■ Problem 1 ■
In the caramelized beets passage, where did the narrator first taste a beet?
■ Problem 2 ■
Decide whether each statement agrees with the caramelized beets passage: (a) The beets bake for 50 minutes before the balsamic is added. (b) The narrator planned to cook Beet after bringing him home. (c) The recipe calls for 1/2 teaspoon of salt.

When one of the pretty hippie girls who worked there realized that my hands were empty, she led me over to the nearest patch, which happened to be beets. We dug for a few minutes until we pulled out a beet as big as my head. I held it like a baby and the whole bus ride home was filled with intense jealousy from the other students and their lesser veggies.
When I got home, I left Beet on the kitchen counter and just stared at him. After a few weeks I had memorized every bump. I hadn’t ever seen a veggie fresh from the earth, never mind a beet. I had no intention of cooking Beet, it didn’t exactly smell like food to me (read: french fries or pizza) but I loved that he was all mine. Weeks went by and Beet was mostly okay. I noticed a little wrinkling, but no matter. One day I came home and Beet was gone and I cried and cried. And that’s my sad story.
It would be years and years until I actually tasted a beet, at a Polish diner, in a bowl of warm borscht. The flavor was a little shocking. Dirty, fresh and sweet and probably still too adult for my tastes. But it was a start.
Now I am a beet fanatic. I crave them fresh and raw in salads, potent and alive in juice. And even though my tastes are more grown-up now, I still want sweetness, especially as a way to punctuate an otherwise savory meal. These Caramelized Beets do the trick, and it doesn’t take many ingredients to get there. Use them scattered alongside mashed potatoes and seitan, or over your scrambled tofu, tossed into salads, or grains (beets and quinoa = heaven.) They’re crisp and sweet, with just a little tanginess to accentuate the flavors. When you eat them, think of Beet, looking down on us from where ever he may be.
2 lbs beets, peeled and sliced into 3/4 inch chunks
2 tablespoons olive oil
1/4 teaspoon salt
2 tablespoons balsamic vinegar (plus extra for drizzling)
Preheat oven to 375 F. Line a large rimmed baking sheet with parchment paper.
On the baking sheet, too the beets with olive and salt, to coat. Place in the oven and bake for 50 minutes, tossing every 20 minutes. Drizzle on the balsamic, toss the beets to coat, and cook for 10 more minutes.
Serve warm and drizzle with extra balsamic to taste.

■ Dataset items ■
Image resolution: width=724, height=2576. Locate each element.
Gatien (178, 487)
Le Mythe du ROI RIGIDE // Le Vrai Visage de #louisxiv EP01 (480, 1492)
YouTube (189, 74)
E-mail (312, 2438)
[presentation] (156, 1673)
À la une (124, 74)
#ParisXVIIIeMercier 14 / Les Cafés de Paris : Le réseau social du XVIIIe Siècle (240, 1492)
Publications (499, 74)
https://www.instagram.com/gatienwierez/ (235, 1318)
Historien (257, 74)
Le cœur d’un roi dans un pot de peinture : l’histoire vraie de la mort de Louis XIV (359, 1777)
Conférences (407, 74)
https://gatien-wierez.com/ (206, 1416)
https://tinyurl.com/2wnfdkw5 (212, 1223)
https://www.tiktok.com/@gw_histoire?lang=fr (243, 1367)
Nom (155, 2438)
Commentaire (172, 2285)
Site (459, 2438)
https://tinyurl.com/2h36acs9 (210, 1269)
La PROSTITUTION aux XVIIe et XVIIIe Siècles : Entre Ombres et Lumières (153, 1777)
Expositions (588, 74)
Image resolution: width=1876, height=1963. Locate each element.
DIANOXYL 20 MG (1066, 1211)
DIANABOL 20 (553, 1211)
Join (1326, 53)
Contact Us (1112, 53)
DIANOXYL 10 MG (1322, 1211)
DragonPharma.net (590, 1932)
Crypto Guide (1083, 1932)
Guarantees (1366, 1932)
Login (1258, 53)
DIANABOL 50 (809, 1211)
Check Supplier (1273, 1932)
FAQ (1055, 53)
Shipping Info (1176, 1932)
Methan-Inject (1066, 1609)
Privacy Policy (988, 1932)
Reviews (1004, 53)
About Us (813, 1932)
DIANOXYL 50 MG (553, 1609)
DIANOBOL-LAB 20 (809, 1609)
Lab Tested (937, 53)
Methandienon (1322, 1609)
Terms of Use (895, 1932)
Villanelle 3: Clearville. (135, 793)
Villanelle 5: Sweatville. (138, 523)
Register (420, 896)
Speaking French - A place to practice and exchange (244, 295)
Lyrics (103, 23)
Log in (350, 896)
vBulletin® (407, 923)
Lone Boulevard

■ Exercise result 1 ■
At a Polish diner, in a bowl of warm borscht.

■ Exercise result 2 ■
(a) Yes: "bake for 50 minutes, tossing every 20 minutes. Drizzle on the balsamic"
(b) No: "I had no intention of cooking Beet"
(c) No: "1/4 teaspoon salt"